Mata ne! You know what? I’ll walk away, good luck finding your way back without this,” with this Kagari got up and snatched the map from her hand. He turned and started walking away.


Chotto mate!” Uta ran to cut him off, “Fine, I understand. Just-just tell me where-”


Kagari plonked down on the ground exactly where he was. “Sit.” He tossed her an energy bar when she did. “Eat. We have to keep our energy up.”


Uta unwrapped the bar as Kagari began.


“It all started at 7 in the morning, when nothing good ever happens. I was dreaming about Akane-chan…”


“Akane-chan?”


“The new inspector - Tsunemori Kanshikan, keep up, will you? So I was dreaming and in my dream, I was feeding Akane-chan aglio olio - that's a kind of pasta dish - with my hands, one noodle at a time… We were both naked-”


“Ka-ga-ri!”


“You sound so much like Gino-san, it’s scary!”


“Get on with it!”


“Right, Akane-chan was naked…”



Seven hours ago…


Kagari sprawls in his bed in a way that would make a traditional parent lose their shit. He is half on, half off. His t-shirt climbing up his chest and his boxers riding low. Eyes moving rapidly under closed lids as a smile graces his lips. He’s just getting to the good part of the dream when his wristlink screams bloody murder.


Kagari wakes with a start, cursing Ginoza on autopilot. He can swear that the bastard must have gotten Shion to amplify the volume of his particular device just so he can ruin his pleasant dreams like this.

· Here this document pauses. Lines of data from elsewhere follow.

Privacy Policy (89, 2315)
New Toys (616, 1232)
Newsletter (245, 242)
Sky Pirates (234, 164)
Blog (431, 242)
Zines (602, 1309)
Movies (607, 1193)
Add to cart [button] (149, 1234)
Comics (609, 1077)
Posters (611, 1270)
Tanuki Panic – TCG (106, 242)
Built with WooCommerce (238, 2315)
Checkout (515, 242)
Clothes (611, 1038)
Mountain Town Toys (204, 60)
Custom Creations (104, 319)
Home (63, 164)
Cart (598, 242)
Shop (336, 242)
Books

When he answers, it’s the self-same bastard who gruffly announces, “Loading bay, ten minutes.” Kagari would like nothing better to ignore the inspector and go back to sleep, except he knows that if he is not up and about in exactly 60 seconds, Yayoi will come and kick his butt to kingdom come. Another trick he is sure Ginoza has somehow set up. Why brilliant women like Shion and Yayoi would pander to Ginoza’s unending cruelty, he can never understand.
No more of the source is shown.